Following her doctorate, Eckerson obtained the post of assistant plant physiologist at the University of Chicago until 1915 when she became an instructor of plant microchemistry. During this time, she was also working as a microchemist with Washington State College. She continued her work as a microchemist with the U.S. Department of Agriculture's Bureau of Plant Industry in 1919 and furthermore in partnership with the University of Wisconsin in 1921 until 1923. Eckerson also taught and did research at the University of Wisconsin, before taking a job as plant microchemist at the Boyce Thompson Institute for Plant Research in Yonkers, New York, in 1924; a position in which she remained for the rest of her career, eventually becoming chair of the institute's Department of Microchemistry. Eckerson also served as vice-chair (1934) and chair (1935) of the physiological section of the Botanical Society of America; a rare position for a woman at that time. She was awarded Graduate Women In Science (GWIS) Honorary Membership Award for Research in 1941 and the GWIS Certificate for Outstanding Service to Science in 1951

Due to often moving around the country with her work, Eckerson never married. She retired from active work in 1940, and died on July 19, 1954, in Pleasant Valley, Connecticut following a week's illness.

==Research==
Eckerson's work on plant chemistry began with her Ph.D. on the topic of how seed embryos change during germination. This work was conducted using different species of Crataegus, more commonly known as hawthorn. She stained sections of living tissue for a variety of biomolecules and found an increase in enzyme activity and acidity during the after-ripening period.

At Washington State College, her work in development continued, where she worked on the progressive development of wheat plants. She tracked the chemical and morphological changes of wheat through its lifetime, similar to her graduate work, noting the chemical changes that take place during the ripening of grain.

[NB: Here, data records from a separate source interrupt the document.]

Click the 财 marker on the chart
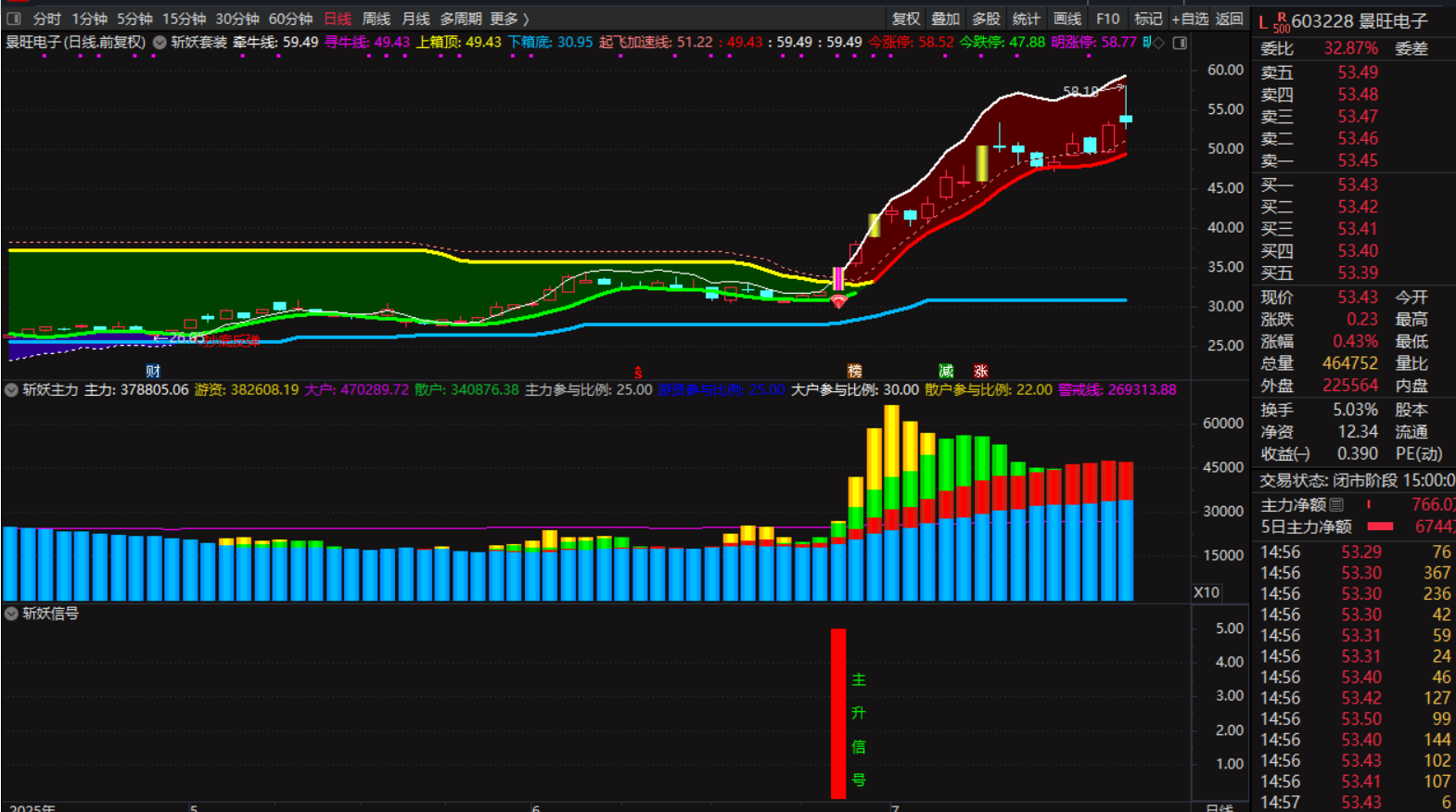The width and height of the screenshot is (1456, 812). pyautogui.click(x=153, y=371)
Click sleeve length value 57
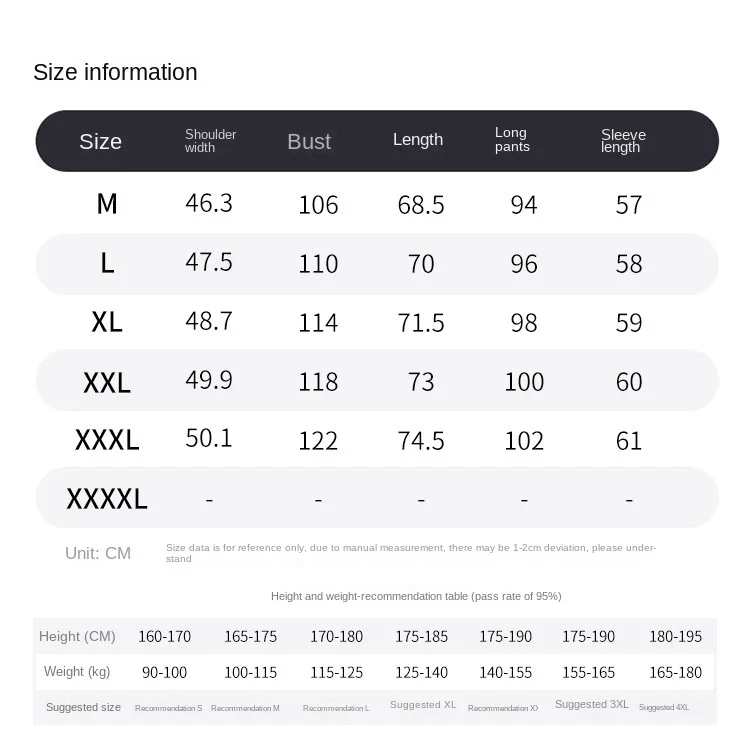This screenshot has width=750, height=746. click(628, 205)
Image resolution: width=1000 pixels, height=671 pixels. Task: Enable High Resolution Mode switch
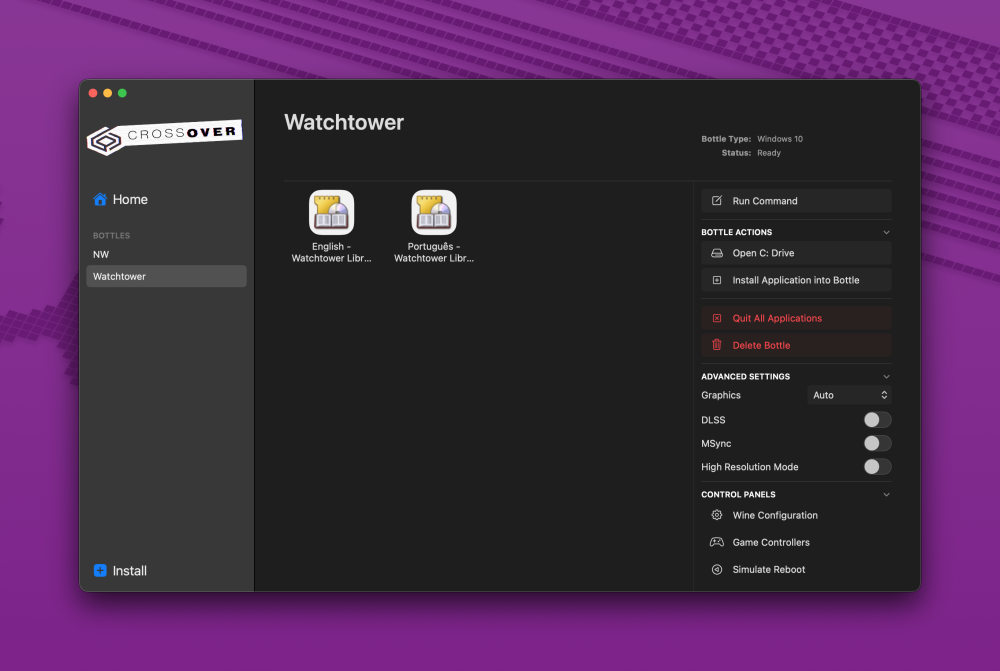pos(877,467)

During her short tenure at the University of Wisconsin, she continued working on wheat plants. This time included a unique discovery of intracellular bodies associated with rosette disease in wheat. In this study, the group looked for the causal agent of rosette disease and additional leaf mottling in wheat. Unlike other mosaic diseases, leaf mottling of wheat continued over several years. The soil was found to be heavily infected with the fungus, Helminthosporium sativum, which caused mottling on up to 98% of the wheat in the plot. When the soil was disinfected with formaldehyde or steam, mottling was no longer present, suggesting that the fungus had caused the mottling. As a microchemist, Eckerson conducted microscopic studies of plant tissues affected by the rosette disease and documented intracellular bodies in these tissues, which are not found in healthy wheat plants.

Her early work at the Boyce Thompson Institute was a continuation of the study of mottling leaves of mosaic plants, however, this experiment was in a new model organism, tomato. Later, in 1931, her work shifted back towards microchemical assays. She published a study examining the influence of phosphorus deficiency on metabolism in tomatoes, the distribution of reductase in apple trees, and the conditions that affect nitrate reduction in plants.

Later in her tenure at the Boyce Thompson Institute, she conducted experiments on how plants synthesize proteins found in the soil, and later on the processes by which cotton and other plants produce cellulose particles before later retiring in 1940.